December 31, 2014 I thought there was going to be a great band of snow in the area after finding the above featured image. This photograph was made at 4:00pm and the outside temperatures were in the mid 20's. Snowflake No. 1
Because I was not expecting to photograph, the garage temperature was not acclimated to the outdoor temperatures. Within minutes of working, every flake I captured was melting when placed onto a glass slide... :(
The snowflakes were very changeable and became smaller right before more eyes. It was clearly a conspiracy theory that I was NOT to make photographs that day :).
January 20, 2015 was pretty special. I had only a few days earlier returned from Umea, Sweden which is just south of the arctic circle. When I travel, getting readjusted to US time takes a few days and I awoke just before 4:00am. Upon going out to walk the dogs, I found magic. Perfect flakes in the silence of the night were falling in the 17F temperatures. The next hour was almost spiritual.

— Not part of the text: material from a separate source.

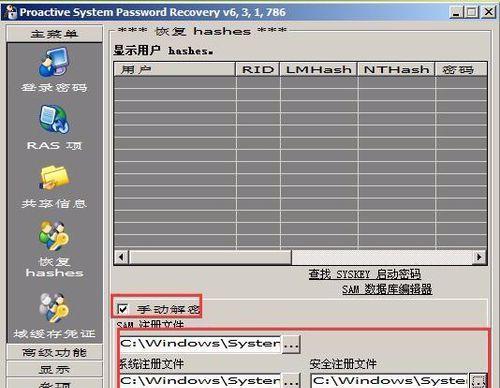The height and width of the screenshot is (388, 500).
Task: Browse for the 安全注册文件 path
Action: point(478,381)
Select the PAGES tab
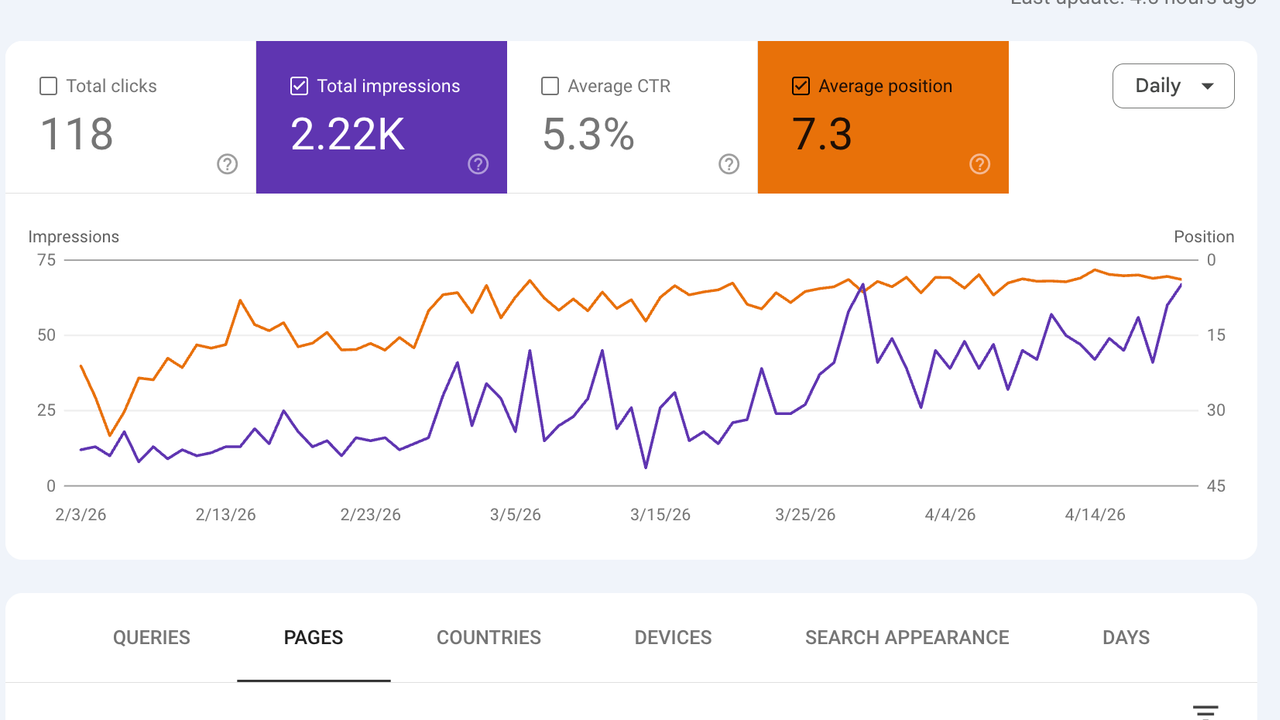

Snowflake No. 1. Getting snowflakes to lay flat to adjusting them is near impossible. Many, many great subjects have been lost in the process of trying. Magnification is 25 times on your computer screen.
January 20, 2015 4:30am 17F Snowflake No 2.
January 20, 2015 4:35am 17F Snowflake No 3.
January 20, 2015 4:40am 17F Snowflake No 4.
January 20, 2015 4:45am 17F Snowflake No 5.
January 20, 2015 4:50am 17F Snowflake No 6.
January 20, 2015 5:00am 17F Snowflake No 7
Not all flakes fall as individual crystals. This pair was conjoined at the hip
January 20, 2015 5:05am 17F Snowflake No 8
January 20, 2015 5:15 am 17F Snowflake No 9. And then they stopped and the sky was crystal clear and full of stars....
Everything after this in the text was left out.